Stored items
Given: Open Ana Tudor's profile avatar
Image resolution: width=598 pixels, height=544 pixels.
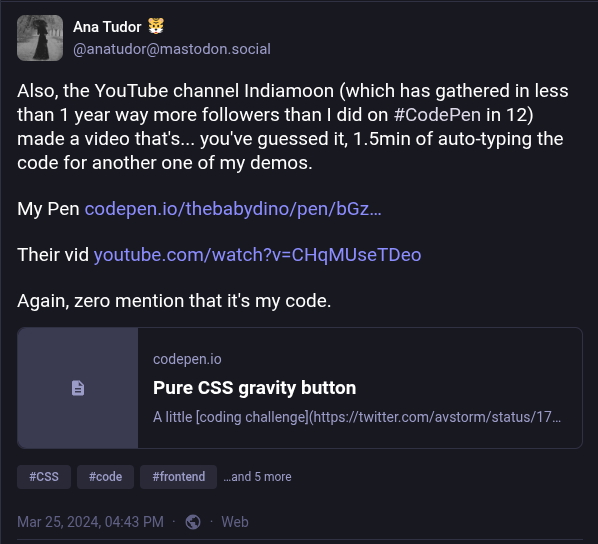Looking at the screenshot, I should (40, 38).
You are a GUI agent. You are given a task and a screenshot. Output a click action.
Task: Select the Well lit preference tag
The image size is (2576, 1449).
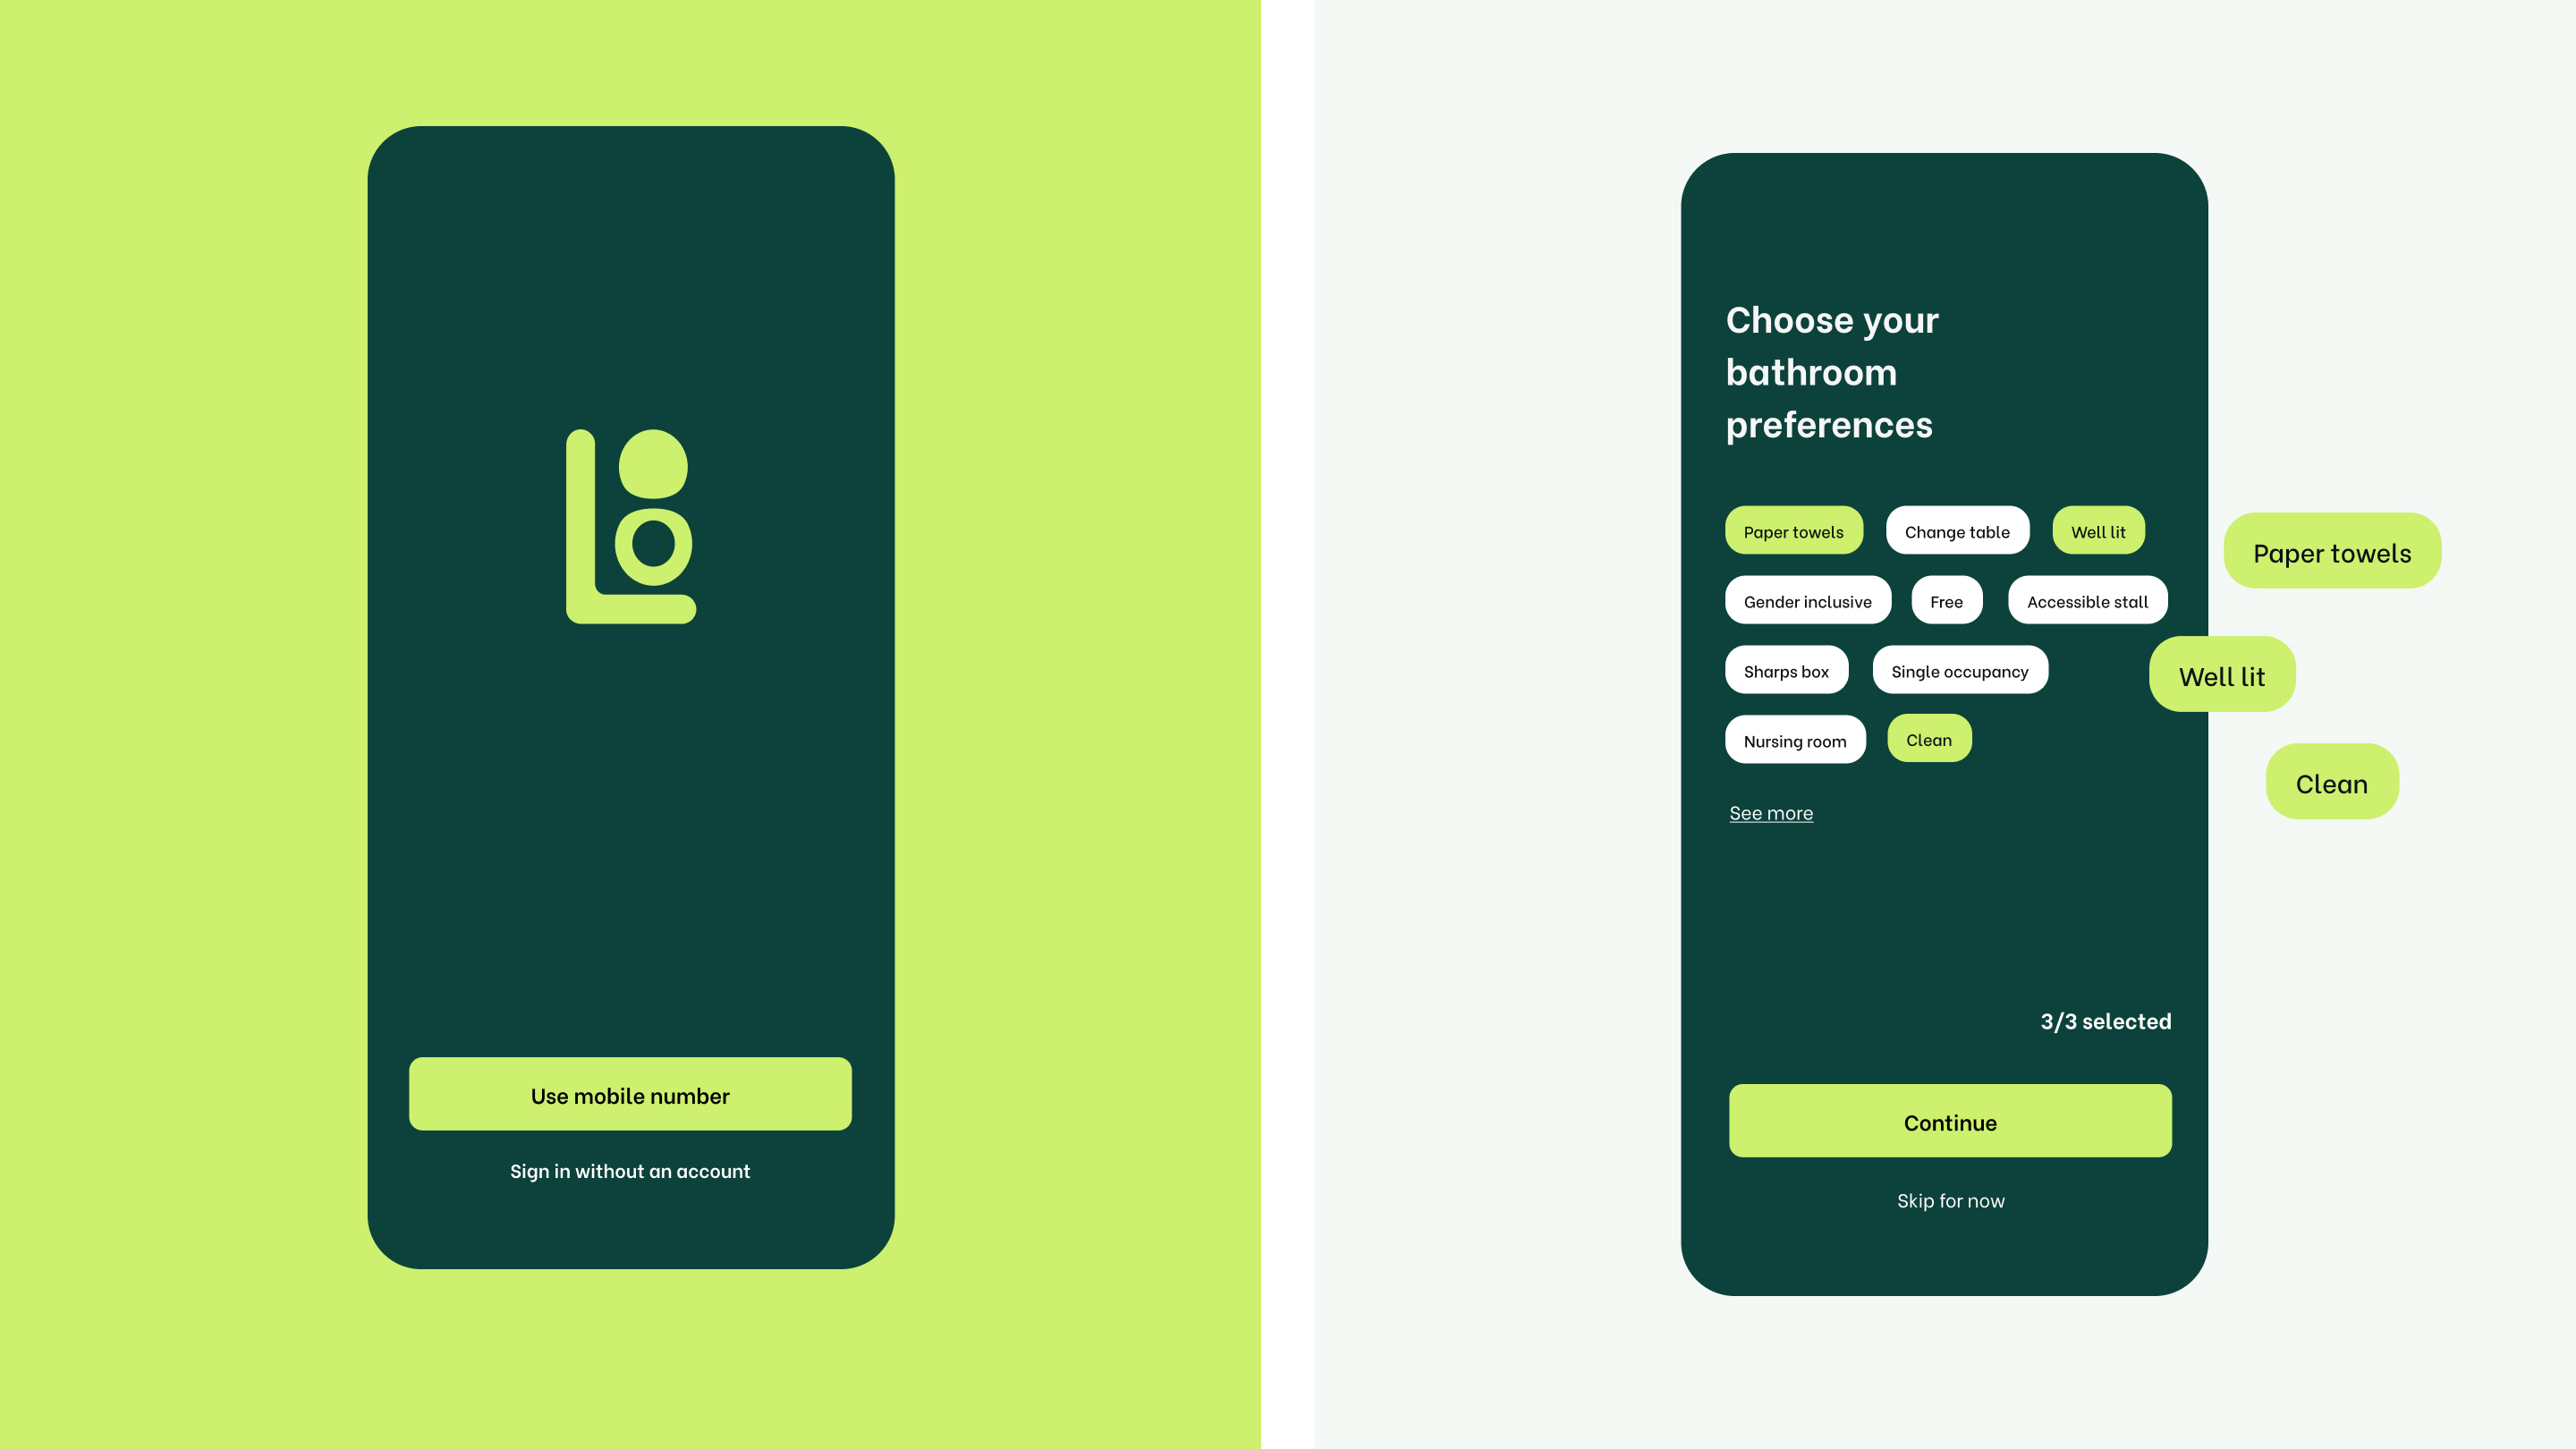click(2097, 530)
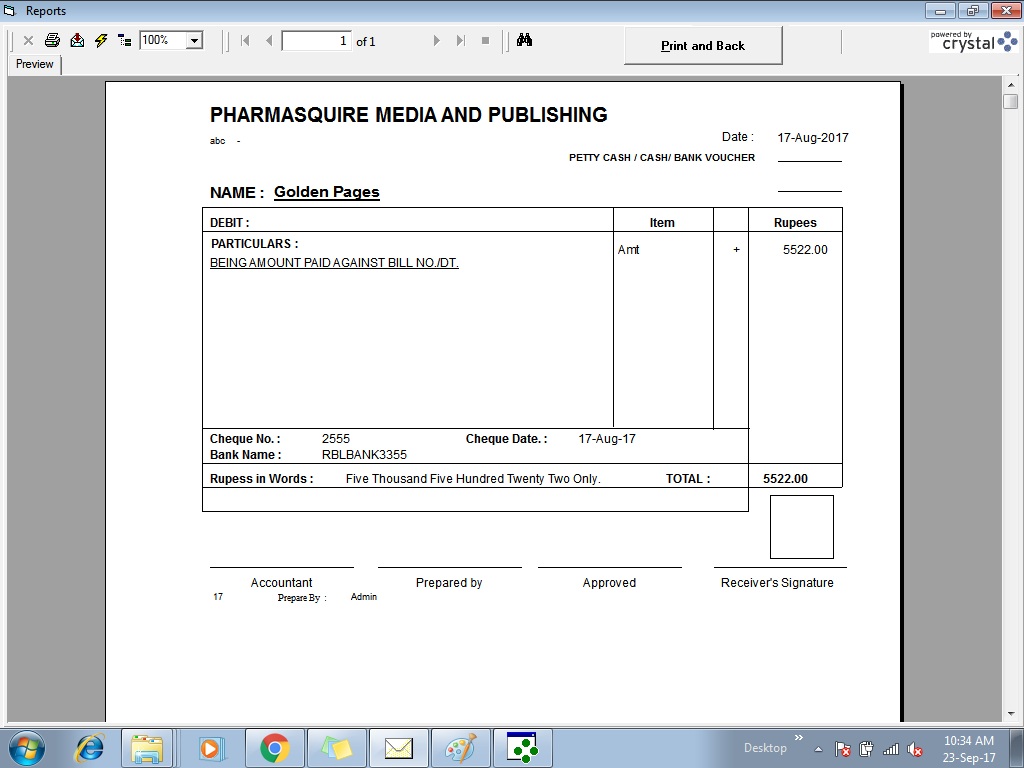Open the Paint app in taskbar

point(460,748)
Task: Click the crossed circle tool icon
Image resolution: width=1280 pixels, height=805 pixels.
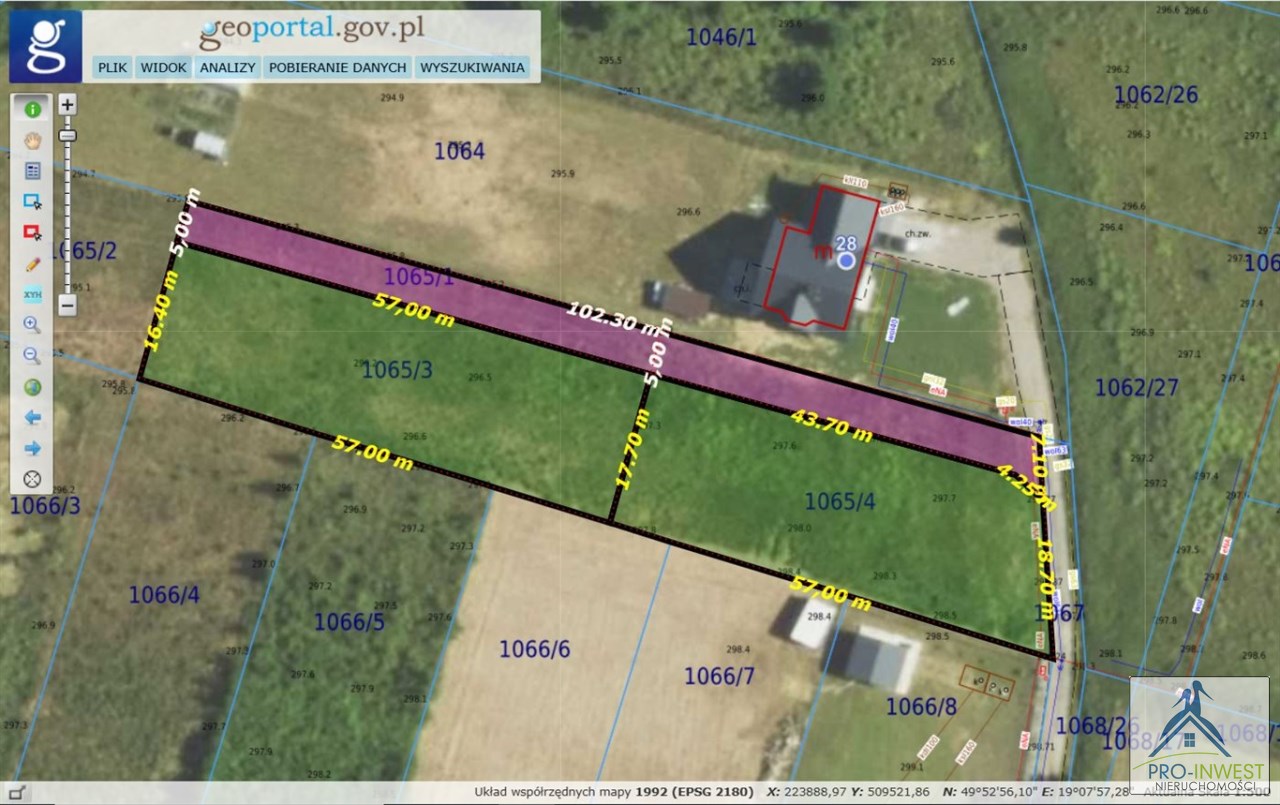Action: click(32, 479)
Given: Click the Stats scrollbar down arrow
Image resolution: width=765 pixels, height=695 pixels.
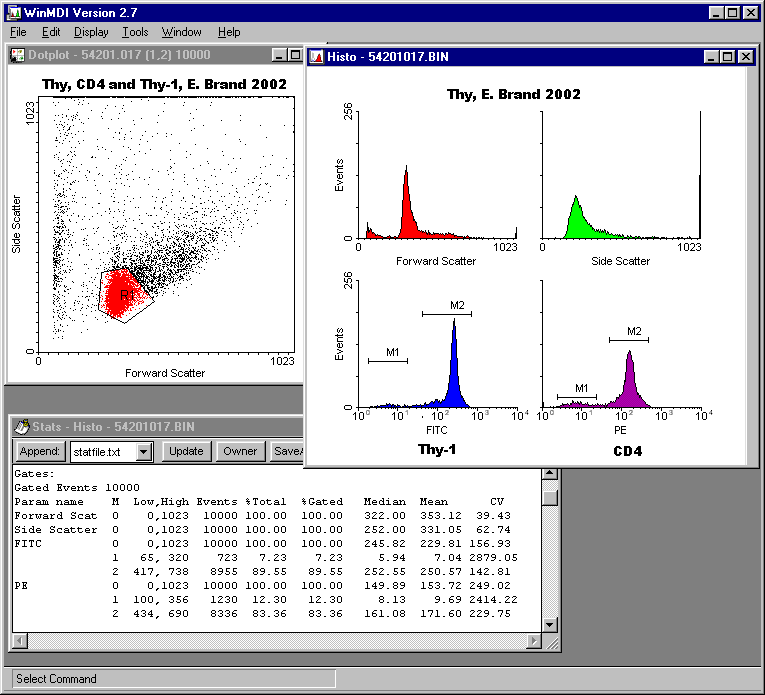Looking at the screenshot, I should (x=550, y=625).
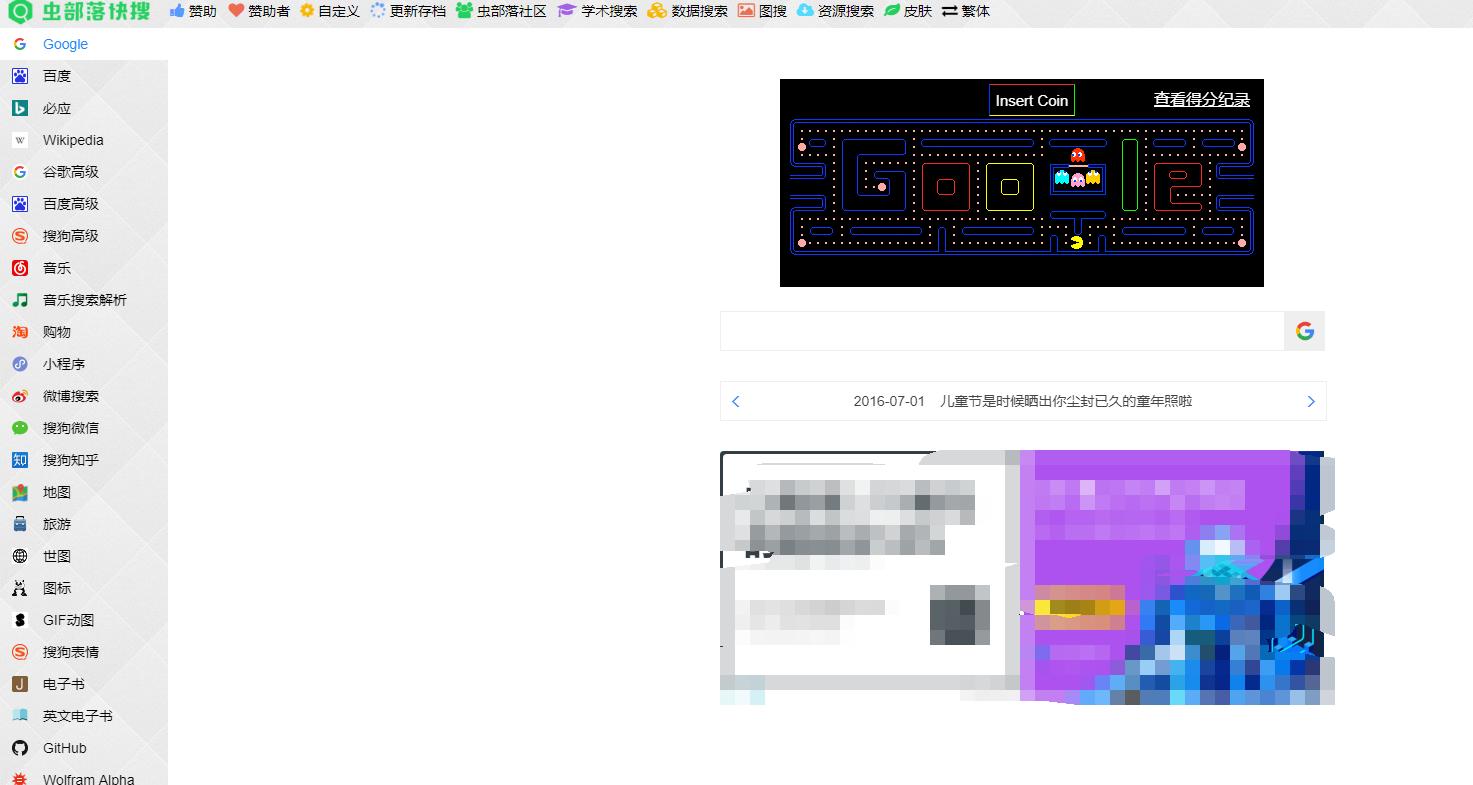This screenshot has height=785, width=1473.
Task: Switch to the Google tab in sidebar
Action: pyautogui.click(x=64, y=44)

Assignment: The reply must consist of the records, repeated exactly, minus any images.

Output for this exercise:
Given: Open Ana Tudor's profile avatar
Image resolution: width=598 pixels, height=544 pixels.
Looking at the screenshot, I should (40, 38).
You are a GUI agent. You are given a task and a screenshot. Output a click action.
Task: Select the Well lit preference tag
The image size is (2576, 1449).
click(2097, 530)
Open the Paint app in taskbar

point(460,748)
Task: Click the crossed circle tool icon
Image resolution: width=1280 pixels, height=805 pixels.
Action: click(32, 479)
Given: Click the Stats scrollbar down arrow
Image resolution: width=765 pixels, height=695 pixels.
Looking at the screenshot, I should (x=550, y=625).
This screenshot has height=785, width=1473.
Task: Switch to the Google tab in sidebar
Action: pyautogui.click(x=64, y=44)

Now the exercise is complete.